*** Source extract

Did Covid Crush Rental?
This morning I woke up to a piece in Business of Fashion titled Rental or Resale: Where should brands place their bets? It was well written with all valid points, but I felt compelled to share my opinion with Vikram, the articles author, on why I (obviously) believe the rental market is on the verge of getting hot. You can find Vikram's article here which is definitely worth reading.
Vikram, I enjoyed reading your piece on rental versus resale and fully appreciate the merits of nearly everything written. As the founder of Tulerie, a peer-to-peer clothing and accessory rental company, I follow both markets closely and recognize that my point of view isn’t coming directly from a fashion house perspective rather more from a consumer point of view.
I agree that resale provides a powerful gateway for first time luxury customers but I would suggest that rental does that even more so. To purchase a second hand Gucci dress from even the past four seasons, a secondhand shopper will be paying upwards of 70-90% of retail. Whereas the rental consumer can borrow that dress, while in season, for 10% of the retail price, thus allowing them to experience a greater variety of luxury brands.

******

# Your tasks
- a) Copy the passage from the post on rental and resale that begins at the words "I agree that" and stops after the words "of luxury brands.".
- b) List every company, brand, or publication that the post on rental and resale mentions by name.

*** Data supplied

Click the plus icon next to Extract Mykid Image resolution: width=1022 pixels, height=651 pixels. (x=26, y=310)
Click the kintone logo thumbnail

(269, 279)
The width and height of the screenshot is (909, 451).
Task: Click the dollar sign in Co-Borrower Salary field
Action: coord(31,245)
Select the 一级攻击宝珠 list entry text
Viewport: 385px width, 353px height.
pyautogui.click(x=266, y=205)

******

# Numbered responses
- a)
I agree that resale provides a powerful gateway for first time luxury customers but I would suggest that rental does that even more so. To purchase a second hand Gucci dress from even the past four seasons, a secondhand shopper will be paying upwards of 70-90% of retail. Whereas the rental consumer can borrow that dress, while in season, for 10% of the retail price, thus allowing them to experience a greater variety of luxury brands.

- b) Business of Fashion, Tulerie, Gucci